'''

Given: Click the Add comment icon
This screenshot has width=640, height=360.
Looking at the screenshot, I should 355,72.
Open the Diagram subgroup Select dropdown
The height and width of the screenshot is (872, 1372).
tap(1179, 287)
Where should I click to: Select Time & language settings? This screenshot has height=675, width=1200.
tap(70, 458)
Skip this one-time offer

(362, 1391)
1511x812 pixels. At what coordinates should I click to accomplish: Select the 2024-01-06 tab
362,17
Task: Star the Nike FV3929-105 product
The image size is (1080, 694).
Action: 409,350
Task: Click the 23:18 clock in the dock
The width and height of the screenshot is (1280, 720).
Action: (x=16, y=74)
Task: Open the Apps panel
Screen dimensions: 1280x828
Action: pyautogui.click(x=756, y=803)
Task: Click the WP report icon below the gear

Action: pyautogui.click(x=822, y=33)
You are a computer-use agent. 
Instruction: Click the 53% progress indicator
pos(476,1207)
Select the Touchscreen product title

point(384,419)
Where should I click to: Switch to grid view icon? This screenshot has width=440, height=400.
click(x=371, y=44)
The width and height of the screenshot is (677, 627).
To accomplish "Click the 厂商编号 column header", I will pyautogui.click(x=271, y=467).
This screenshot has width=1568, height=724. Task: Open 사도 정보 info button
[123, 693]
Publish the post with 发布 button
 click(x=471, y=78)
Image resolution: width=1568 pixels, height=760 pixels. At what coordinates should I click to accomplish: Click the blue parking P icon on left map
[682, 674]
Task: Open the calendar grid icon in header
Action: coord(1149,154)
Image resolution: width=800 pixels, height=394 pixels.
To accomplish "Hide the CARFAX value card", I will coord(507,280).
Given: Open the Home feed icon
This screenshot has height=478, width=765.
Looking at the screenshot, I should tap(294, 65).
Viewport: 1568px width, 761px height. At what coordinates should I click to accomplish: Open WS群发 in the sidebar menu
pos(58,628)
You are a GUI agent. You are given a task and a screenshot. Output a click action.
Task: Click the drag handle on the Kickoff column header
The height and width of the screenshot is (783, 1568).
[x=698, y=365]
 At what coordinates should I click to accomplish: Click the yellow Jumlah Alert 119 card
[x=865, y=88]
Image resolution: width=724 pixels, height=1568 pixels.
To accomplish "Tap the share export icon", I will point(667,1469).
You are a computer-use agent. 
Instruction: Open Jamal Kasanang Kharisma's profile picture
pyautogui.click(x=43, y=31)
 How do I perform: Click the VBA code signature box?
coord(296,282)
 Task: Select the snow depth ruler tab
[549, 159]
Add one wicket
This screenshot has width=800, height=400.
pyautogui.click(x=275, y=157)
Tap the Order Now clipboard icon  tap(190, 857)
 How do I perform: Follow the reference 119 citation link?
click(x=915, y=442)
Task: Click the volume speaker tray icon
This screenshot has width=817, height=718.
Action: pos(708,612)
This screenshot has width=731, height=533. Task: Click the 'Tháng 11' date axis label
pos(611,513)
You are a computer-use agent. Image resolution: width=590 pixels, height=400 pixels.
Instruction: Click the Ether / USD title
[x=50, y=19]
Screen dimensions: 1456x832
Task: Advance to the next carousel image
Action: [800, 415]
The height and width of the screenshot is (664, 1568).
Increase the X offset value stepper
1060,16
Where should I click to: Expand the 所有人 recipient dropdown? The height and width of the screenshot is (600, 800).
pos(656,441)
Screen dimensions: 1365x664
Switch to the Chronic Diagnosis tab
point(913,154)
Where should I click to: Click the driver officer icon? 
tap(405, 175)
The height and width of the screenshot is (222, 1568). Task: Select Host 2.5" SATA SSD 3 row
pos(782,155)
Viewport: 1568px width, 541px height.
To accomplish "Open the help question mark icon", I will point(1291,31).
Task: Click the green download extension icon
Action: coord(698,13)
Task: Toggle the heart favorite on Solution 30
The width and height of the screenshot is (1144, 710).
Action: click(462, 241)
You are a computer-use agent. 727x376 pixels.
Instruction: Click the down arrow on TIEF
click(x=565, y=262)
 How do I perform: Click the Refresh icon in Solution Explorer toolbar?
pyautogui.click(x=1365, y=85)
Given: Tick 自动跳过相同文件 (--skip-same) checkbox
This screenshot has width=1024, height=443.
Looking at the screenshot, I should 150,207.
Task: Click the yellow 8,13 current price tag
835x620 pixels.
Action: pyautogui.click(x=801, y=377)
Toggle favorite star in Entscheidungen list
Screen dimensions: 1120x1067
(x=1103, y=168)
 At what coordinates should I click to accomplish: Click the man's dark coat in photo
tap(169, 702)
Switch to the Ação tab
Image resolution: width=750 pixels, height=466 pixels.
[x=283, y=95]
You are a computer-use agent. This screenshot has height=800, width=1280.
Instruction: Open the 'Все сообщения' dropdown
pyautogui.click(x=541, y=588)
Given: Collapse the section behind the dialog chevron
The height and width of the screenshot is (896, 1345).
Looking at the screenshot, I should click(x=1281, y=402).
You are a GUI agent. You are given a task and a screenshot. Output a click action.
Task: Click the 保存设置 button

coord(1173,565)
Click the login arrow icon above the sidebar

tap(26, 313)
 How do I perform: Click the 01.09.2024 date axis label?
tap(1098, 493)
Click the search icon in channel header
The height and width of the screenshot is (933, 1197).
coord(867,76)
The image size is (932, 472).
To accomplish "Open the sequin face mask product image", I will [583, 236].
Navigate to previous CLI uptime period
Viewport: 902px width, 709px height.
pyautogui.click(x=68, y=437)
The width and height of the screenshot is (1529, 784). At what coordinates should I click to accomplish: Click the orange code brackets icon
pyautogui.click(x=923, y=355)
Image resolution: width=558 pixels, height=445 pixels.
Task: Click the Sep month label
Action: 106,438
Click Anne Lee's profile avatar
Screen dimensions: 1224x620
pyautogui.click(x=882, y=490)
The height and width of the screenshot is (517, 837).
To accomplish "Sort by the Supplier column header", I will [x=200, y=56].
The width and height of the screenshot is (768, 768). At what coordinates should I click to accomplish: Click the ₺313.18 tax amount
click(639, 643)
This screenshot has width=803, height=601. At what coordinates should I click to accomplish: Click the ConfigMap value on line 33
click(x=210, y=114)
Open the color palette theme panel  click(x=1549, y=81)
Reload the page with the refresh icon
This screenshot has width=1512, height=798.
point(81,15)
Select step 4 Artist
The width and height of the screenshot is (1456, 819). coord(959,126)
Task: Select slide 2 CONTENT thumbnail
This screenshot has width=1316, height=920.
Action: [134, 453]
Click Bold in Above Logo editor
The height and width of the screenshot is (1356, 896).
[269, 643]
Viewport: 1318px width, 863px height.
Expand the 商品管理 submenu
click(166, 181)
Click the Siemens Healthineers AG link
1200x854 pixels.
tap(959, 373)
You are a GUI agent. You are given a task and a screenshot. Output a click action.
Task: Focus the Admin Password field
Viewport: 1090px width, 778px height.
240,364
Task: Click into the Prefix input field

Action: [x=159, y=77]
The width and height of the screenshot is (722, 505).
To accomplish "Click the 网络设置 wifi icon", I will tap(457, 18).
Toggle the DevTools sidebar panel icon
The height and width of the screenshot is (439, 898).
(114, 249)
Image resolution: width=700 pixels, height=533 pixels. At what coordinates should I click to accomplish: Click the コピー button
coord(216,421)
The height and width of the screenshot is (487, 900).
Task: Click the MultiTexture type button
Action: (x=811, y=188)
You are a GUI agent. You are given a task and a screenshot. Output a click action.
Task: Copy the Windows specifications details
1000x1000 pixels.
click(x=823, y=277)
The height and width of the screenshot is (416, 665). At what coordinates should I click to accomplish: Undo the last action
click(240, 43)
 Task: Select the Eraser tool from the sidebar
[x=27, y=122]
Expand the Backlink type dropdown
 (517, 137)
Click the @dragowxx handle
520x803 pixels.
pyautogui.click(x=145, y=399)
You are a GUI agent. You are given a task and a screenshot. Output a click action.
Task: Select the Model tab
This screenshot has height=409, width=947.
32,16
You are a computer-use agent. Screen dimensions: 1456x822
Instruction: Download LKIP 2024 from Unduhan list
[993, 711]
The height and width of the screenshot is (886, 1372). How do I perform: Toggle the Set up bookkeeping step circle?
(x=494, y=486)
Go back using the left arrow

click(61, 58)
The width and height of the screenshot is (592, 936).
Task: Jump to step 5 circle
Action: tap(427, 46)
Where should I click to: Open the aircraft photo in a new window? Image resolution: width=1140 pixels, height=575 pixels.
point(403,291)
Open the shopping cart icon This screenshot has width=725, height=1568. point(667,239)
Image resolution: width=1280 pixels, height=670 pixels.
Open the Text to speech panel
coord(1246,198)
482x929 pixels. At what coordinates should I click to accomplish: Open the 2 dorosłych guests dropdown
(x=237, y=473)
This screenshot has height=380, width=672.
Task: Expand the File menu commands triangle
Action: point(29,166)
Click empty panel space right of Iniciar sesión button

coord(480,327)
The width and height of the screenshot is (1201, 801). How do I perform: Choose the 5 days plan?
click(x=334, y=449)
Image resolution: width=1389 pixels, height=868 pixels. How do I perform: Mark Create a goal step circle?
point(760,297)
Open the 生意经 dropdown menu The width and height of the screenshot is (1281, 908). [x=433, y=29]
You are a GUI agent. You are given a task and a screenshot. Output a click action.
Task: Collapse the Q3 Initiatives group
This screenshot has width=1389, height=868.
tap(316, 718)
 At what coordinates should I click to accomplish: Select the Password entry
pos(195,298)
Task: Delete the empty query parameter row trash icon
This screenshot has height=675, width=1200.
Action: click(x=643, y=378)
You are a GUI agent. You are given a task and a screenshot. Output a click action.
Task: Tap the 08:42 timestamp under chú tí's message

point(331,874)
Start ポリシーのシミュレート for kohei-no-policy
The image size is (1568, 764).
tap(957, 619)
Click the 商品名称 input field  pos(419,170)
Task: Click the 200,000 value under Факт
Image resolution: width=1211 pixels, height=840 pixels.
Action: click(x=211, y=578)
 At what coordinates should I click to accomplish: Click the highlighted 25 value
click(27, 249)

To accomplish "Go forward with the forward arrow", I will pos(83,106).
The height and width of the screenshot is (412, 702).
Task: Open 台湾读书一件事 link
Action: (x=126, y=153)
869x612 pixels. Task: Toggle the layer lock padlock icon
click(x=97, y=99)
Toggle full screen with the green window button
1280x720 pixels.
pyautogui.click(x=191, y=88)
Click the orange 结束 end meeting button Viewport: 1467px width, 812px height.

'''

• [Stated goal] Which lines above contain the string "label", with uppercase and lowercase treated as different? Pull out each of those lines in full.

• [Exercise response]
This screenshot has width=731, height=533. Task: Click the 'Tháng 11' date axis label
 How do I perform: Click the 01.09.2024 date axis label?
Task: Click the Sep month label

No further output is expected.